Please return all lines from the records below that include the string "computer".

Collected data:
'''

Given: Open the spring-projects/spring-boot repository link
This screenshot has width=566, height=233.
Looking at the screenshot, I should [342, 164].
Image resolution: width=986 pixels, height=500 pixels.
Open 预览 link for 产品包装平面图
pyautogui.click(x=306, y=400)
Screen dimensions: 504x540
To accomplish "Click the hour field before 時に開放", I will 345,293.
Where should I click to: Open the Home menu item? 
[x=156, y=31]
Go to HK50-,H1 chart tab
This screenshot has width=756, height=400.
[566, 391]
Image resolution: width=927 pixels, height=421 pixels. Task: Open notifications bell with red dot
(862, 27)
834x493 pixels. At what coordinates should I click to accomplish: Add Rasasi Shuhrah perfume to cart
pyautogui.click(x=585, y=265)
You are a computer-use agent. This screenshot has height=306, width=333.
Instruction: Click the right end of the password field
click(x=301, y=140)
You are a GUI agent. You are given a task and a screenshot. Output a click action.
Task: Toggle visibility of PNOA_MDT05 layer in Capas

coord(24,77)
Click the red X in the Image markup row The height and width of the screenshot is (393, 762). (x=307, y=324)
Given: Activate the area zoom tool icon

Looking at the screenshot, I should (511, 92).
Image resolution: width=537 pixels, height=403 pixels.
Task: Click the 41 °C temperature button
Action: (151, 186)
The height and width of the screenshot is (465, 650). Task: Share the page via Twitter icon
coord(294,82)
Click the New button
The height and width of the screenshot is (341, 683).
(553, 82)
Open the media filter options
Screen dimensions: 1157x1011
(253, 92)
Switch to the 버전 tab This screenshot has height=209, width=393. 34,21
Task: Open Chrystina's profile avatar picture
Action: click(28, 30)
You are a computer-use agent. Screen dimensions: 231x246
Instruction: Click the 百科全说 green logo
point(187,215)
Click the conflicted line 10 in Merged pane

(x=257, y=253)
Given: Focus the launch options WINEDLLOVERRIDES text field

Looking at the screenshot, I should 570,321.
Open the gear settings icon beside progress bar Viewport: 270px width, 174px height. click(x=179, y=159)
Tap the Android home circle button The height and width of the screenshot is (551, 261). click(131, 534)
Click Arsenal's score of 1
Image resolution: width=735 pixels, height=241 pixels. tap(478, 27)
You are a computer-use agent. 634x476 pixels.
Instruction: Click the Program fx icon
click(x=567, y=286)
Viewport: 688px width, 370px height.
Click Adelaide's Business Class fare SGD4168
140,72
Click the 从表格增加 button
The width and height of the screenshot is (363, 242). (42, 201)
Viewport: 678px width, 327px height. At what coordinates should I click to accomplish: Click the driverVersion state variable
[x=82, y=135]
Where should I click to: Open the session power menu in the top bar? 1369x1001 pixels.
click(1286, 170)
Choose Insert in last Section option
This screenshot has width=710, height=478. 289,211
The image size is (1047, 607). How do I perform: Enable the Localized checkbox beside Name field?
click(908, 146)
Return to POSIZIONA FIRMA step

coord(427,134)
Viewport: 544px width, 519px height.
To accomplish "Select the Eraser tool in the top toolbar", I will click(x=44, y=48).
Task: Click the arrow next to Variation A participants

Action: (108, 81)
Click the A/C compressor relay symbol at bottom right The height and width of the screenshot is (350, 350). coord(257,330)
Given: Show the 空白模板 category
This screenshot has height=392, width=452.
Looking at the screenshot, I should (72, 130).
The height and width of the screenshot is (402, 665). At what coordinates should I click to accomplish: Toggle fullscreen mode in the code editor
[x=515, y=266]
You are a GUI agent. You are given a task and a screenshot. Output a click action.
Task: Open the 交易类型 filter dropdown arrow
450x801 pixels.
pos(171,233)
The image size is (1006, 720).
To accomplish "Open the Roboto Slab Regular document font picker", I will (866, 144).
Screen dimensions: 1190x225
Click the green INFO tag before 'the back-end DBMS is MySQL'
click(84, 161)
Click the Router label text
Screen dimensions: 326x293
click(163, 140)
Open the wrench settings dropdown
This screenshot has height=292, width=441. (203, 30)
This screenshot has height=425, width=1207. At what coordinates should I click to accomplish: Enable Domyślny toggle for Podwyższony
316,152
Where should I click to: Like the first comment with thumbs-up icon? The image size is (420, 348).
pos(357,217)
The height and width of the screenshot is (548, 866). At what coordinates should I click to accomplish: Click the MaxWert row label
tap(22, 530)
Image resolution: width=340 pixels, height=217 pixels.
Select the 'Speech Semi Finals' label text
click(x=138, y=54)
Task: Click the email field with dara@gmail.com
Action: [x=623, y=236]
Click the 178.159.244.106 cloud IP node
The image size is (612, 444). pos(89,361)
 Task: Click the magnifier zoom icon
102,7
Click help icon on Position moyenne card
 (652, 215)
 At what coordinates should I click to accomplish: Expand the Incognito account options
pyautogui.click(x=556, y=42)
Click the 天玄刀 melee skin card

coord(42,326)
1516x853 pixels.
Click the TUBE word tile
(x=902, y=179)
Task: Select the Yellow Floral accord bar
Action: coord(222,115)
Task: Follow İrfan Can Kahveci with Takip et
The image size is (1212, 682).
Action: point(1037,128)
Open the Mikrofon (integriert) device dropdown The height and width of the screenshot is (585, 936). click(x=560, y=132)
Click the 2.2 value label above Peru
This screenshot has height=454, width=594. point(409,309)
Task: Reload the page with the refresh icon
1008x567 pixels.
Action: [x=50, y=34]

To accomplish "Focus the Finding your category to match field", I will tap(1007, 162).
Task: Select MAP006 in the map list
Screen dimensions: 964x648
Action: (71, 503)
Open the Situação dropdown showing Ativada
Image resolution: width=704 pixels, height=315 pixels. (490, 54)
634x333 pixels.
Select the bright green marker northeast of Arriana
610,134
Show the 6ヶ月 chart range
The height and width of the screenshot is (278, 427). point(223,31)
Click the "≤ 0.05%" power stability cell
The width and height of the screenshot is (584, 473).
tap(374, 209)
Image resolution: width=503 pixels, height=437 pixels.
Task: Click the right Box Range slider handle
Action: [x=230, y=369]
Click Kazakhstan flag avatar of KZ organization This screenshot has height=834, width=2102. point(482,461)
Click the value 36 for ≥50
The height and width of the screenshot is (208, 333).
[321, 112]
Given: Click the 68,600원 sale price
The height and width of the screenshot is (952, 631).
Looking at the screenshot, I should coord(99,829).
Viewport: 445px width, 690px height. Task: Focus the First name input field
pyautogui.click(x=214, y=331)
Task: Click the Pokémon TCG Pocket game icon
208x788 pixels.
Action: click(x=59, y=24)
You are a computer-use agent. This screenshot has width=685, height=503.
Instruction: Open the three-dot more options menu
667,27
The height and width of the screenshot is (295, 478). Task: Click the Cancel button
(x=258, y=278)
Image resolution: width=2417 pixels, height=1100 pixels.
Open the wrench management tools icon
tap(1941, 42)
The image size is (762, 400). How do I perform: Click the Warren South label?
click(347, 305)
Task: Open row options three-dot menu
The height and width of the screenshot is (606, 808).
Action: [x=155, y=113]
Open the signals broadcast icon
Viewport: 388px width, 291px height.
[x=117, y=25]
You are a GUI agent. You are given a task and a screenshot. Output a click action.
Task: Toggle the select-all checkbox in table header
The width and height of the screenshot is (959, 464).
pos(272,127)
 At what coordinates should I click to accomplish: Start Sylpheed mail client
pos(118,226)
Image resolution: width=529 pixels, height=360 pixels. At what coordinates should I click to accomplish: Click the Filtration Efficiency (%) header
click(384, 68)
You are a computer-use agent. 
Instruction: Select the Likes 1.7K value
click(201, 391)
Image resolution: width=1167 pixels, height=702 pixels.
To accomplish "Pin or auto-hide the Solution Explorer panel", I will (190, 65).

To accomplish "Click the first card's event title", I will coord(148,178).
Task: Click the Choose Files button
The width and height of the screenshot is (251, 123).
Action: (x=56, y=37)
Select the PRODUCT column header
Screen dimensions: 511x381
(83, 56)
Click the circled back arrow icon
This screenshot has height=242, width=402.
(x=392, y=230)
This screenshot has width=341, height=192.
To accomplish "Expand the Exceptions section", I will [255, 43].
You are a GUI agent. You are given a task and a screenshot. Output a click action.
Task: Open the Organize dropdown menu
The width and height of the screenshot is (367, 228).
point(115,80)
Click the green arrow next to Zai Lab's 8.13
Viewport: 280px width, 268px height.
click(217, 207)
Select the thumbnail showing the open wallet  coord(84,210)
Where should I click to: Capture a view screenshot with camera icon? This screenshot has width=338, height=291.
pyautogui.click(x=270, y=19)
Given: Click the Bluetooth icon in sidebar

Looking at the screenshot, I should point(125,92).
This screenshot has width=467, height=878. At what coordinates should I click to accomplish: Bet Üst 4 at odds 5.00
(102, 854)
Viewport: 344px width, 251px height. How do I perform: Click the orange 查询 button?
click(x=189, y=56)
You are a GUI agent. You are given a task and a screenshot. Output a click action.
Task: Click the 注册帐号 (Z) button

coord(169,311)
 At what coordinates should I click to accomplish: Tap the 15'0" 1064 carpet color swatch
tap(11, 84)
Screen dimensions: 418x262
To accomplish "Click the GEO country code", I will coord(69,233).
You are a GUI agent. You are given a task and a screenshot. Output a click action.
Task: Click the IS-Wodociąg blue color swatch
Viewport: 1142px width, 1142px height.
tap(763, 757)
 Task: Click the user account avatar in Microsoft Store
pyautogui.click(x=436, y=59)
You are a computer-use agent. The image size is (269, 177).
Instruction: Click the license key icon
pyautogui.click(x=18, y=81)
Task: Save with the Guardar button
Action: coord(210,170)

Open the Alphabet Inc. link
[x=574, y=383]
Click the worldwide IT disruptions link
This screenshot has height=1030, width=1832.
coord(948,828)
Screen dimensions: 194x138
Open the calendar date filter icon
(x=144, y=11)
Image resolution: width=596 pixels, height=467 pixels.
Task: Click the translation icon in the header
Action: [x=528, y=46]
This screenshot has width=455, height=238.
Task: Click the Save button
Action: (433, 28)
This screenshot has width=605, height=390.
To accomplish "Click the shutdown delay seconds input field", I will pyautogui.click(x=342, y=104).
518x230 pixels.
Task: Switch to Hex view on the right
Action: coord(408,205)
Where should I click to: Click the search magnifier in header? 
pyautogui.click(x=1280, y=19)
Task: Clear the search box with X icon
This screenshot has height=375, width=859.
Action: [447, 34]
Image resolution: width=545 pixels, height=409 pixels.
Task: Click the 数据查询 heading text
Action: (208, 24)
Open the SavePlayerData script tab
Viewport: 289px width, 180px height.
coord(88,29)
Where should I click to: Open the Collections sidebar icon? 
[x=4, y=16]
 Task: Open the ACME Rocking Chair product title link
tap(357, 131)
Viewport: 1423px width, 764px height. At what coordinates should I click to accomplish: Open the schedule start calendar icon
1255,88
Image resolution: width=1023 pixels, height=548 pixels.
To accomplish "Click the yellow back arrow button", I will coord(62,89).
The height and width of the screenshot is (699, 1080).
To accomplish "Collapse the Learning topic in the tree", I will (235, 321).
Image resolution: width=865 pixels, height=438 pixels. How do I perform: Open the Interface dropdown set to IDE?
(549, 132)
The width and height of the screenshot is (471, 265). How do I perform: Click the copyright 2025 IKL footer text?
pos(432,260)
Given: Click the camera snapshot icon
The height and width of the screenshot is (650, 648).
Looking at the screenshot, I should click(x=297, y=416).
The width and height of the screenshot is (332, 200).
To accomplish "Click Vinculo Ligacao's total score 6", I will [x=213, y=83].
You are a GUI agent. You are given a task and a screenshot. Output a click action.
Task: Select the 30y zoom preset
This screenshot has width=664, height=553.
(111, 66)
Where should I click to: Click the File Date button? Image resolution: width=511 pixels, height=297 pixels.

'''

**OUTPUT FOR THIS EXERCISE**:
You are a computer-use agent. This screenshot has height=306, width=333.
You are a computer-use agent. Screen dimensions: 231x246
You are a computer-use agent. 634x476 pixels.
You are a computer-use agent. This screenshot has width=685, height=503.
You are a computer-use agent. 
You are a computer-use agent. The image size is (269, 177).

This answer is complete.